-- MATERIAL FOR THIS TASK follows --
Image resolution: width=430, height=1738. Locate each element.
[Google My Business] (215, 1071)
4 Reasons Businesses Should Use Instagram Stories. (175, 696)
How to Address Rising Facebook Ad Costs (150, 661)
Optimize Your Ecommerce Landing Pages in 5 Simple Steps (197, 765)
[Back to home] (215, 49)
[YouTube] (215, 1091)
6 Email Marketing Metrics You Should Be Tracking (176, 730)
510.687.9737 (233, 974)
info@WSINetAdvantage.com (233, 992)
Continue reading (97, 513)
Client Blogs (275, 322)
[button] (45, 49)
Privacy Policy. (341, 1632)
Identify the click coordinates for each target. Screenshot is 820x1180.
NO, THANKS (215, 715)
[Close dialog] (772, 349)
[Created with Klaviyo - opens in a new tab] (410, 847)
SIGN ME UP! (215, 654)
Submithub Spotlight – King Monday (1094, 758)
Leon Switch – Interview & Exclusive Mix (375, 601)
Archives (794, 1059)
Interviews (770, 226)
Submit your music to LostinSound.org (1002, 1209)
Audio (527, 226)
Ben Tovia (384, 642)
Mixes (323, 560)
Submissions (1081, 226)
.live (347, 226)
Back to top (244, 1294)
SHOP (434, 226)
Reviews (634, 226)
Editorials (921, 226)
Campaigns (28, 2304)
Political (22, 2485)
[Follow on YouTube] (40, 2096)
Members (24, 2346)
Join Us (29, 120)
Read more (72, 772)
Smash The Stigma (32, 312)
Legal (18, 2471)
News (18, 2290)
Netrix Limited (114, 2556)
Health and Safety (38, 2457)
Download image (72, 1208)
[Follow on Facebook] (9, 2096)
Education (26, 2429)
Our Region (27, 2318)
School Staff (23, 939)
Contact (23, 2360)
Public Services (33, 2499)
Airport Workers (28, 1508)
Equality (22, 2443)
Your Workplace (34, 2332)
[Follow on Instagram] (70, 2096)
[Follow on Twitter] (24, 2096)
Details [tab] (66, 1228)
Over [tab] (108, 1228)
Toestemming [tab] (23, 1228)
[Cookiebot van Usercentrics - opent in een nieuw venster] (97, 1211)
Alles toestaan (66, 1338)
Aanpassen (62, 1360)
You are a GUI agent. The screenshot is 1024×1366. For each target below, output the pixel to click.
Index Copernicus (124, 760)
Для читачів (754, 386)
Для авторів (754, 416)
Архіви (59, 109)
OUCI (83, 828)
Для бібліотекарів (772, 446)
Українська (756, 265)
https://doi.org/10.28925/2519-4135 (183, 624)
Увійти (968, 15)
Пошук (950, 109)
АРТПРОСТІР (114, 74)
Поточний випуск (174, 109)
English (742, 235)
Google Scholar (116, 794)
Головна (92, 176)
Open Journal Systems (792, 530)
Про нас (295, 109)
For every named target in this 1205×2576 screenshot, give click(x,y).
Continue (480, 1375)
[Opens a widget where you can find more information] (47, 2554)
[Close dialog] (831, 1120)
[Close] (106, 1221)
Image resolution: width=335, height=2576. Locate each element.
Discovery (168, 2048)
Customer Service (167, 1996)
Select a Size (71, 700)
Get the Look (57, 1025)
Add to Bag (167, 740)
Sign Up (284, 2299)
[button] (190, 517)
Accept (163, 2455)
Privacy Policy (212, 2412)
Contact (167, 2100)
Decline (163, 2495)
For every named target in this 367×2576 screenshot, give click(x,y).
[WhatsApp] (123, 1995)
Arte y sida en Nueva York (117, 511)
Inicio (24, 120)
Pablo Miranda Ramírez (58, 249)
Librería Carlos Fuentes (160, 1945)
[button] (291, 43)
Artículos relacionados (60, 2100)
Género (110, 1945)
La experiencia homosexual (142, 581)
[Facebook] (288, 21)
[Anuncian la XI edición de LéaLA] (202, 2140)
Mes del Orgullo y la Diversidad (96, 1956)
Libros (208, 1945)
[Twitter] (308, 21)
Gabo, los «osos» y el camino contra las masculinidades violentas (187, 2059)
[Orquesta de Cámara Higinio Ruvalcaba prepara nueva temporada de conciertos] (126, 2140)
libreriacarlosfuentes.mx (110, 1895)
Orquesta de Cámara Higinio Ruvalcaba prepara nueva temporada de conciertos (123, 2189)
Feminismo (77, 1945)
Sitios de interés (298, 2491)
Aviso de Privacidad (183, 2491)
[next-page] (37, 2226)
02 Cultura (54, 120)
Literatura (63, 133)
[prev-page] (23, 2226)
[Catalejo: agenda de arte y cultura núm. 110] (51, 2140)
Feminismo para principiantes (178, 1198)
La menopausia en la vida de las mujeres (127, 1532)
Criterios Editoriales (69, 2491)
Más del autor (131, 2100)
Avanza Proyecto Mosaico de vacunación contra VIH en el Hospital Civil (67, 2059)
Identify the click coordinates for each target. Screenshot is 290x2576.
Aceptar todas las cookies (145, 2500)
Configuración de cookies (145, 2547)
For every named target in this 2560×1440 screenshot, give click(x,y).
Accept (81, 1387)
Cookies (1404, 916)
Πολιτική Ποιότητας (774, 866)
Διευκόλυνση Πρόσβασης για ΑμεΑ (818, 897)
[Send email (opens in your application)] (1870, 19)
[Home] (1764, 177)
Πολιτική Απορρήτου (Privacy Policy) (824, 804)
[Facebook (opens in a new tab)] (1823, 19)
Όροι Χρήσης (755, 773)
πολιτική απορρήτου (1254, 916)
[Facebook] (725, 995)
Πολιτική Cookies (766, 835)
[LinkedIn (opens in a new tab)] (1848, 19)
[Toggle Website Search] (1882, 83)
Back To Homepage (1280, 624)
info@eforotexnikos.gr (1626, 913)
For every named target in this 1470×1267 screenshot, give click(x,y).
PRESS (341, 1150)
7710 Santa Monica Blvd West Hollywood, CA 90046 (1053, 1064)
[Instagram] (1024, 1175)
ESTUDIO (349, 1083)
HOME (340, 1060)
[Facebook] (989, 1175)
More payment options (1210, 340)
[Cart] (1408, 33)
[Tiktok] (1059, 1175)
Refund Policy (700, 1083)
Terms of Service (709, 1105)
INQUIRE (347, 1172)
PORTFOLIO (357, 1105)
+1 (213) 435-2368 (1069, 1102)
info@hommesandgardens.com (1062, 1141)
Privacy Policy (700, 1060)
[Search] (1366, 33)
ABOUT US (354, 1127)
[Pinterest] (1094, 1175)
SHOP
-- MATERIAL FOR THIS TASK concluded --
* WHAT THE EXERCISE ASKS:
Could you please copy the lines of the listing above exactly, from its first line through the line bearing "Optimize Your Ecommerce", and nothing more?

* TASK RESULT:
Image resolution: width=430, height=1738. Locate each element.
[Google My Business] (215, 1071)
4 Reasons Businesses Should Use Instagram Stories. (175, 696)
How to Address Rising Facebook Ad Costs (150, 661)
Optimize Your Ecommerce Landing Pages in 5 Simple Steps (197, 765)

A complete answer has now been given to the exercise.